_Data_
**********

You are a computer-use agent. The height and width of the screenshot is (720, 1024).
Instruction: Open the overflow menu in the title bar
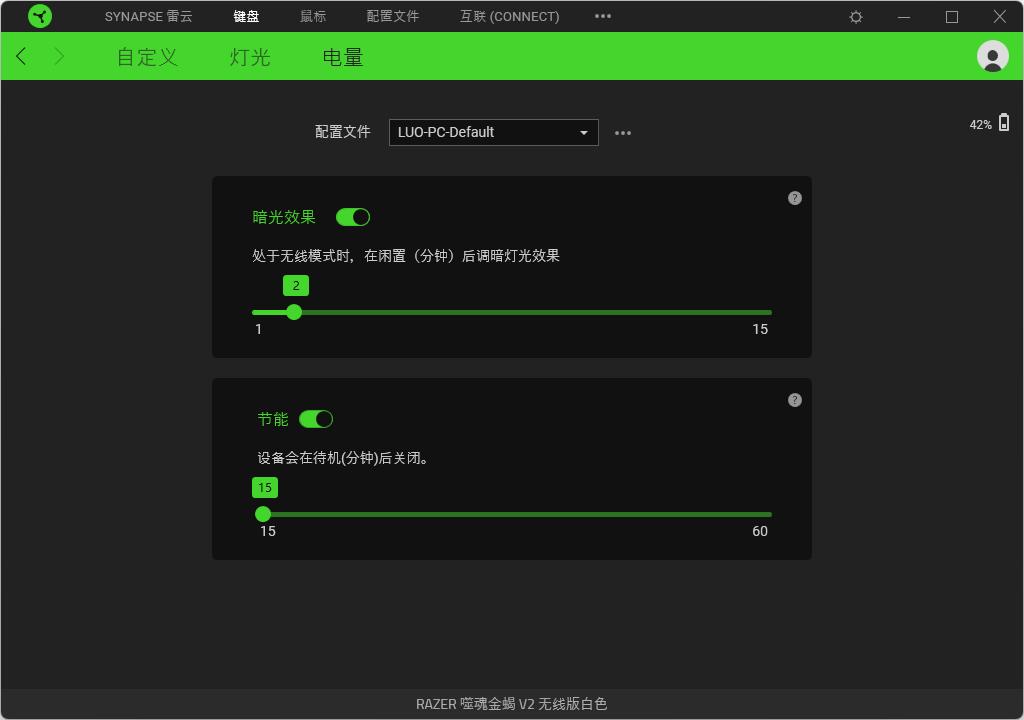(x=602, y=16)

**********

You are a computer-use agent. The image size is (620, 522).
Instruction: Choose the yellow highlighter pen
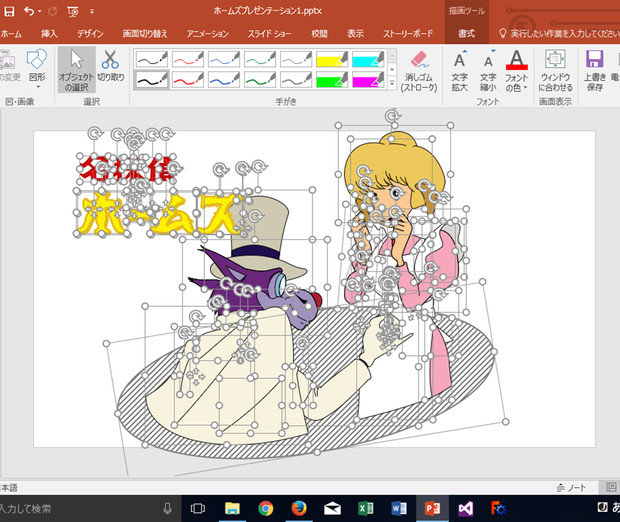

**********

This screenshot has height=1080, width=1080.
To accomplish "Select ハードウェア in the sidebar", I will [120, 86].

**********

_Aim of the exercise_
When the word "computer" occurs in a line above, list that line.

_Finished task_
You are a computer-use agent. The height and width of the screenshot is (720, 1024).
You are a computer-use agent. The image size is (620, 522).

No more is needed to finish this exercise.